Data to process Block Start

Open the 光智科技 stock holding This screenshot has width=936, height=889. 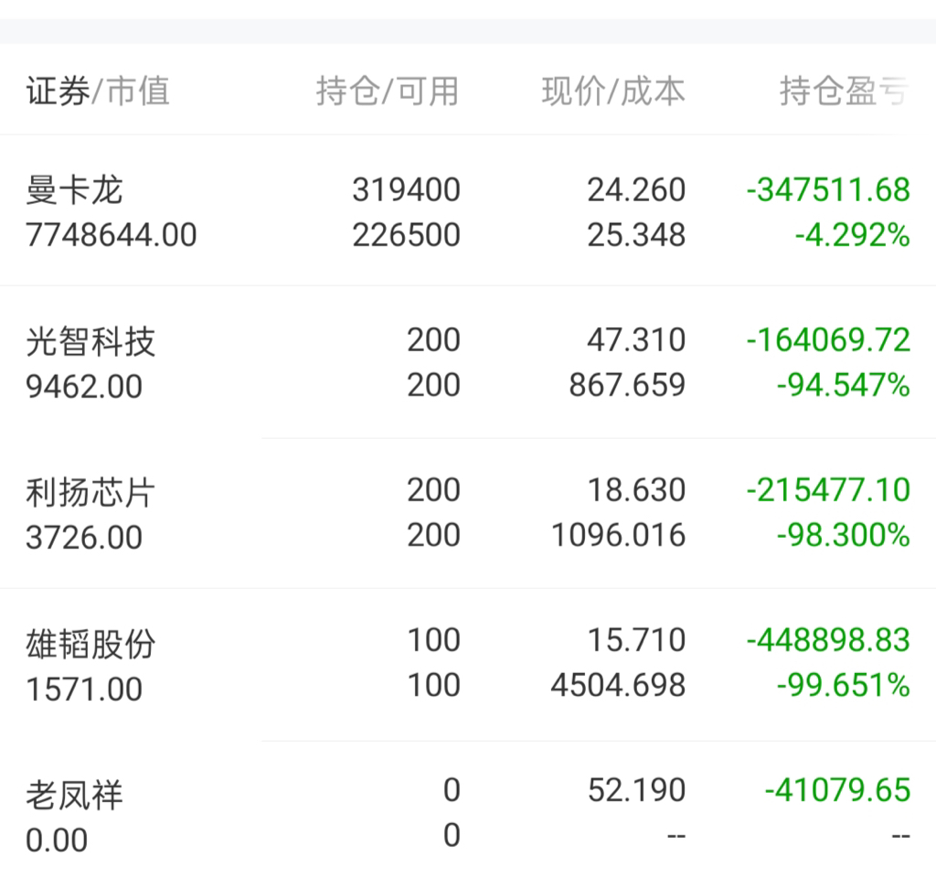click(x=468, y=362)
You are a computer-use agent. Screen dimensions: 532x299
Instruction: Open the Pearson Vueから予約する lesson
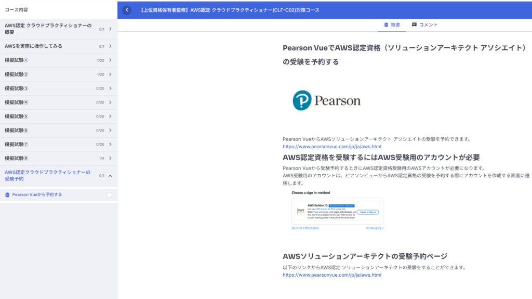click(x=37, y=195)
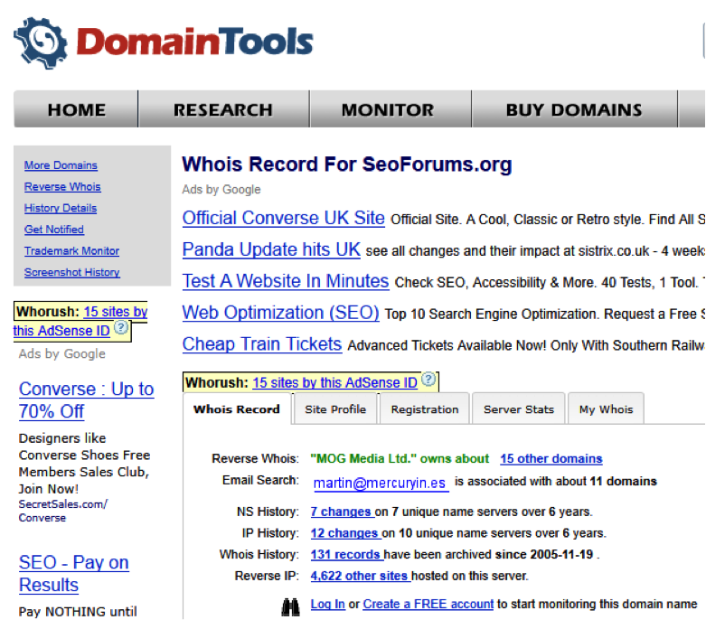Open the Screenshot History link
This screenshot has height=620, width=706.
71,272
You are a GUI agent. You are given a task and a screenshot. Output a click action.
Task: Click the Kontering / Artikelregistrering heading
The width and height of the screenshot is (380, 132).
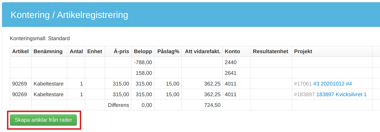69,15
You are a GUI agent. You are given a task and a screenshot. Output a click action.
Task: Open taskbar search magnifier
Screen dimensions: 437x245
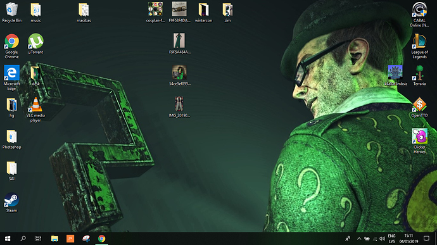23,239
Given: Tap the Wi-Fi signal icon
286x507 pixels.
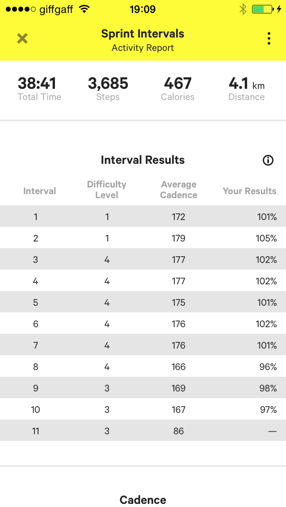Looking at the screenshot, I should 83,9.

Data to process Block End

Copy out exactly the lines that begin at the line with "You are a computer-use" and end at the final line of the entries above. Leave out the pictures.

> **Result**
You are a computer-use agent. Screen dimensions: 532x299
Instruction: Open the Pearson Vueから予約する lesson
click(x=37, y=195)
Open the Screenshot History link
This screenshot has height=620, width=706.
71,272
You are a GUI agent. You are given a task and a screenshot. Output a click action.
Task: Click the Kontering / Artikelregistrering heading
The width and height of the screenshot is (380, 132).
69,15
You are a GUI agent. You are given a task and a screenshot. Output a click action.
Task: Open taskbar search magnifier
Screen dimensions: 437x245
23,239
Given: Tap the Wi-Fi signal icon
286x507 pixels.
Looking at the screenshot, I should 83,9.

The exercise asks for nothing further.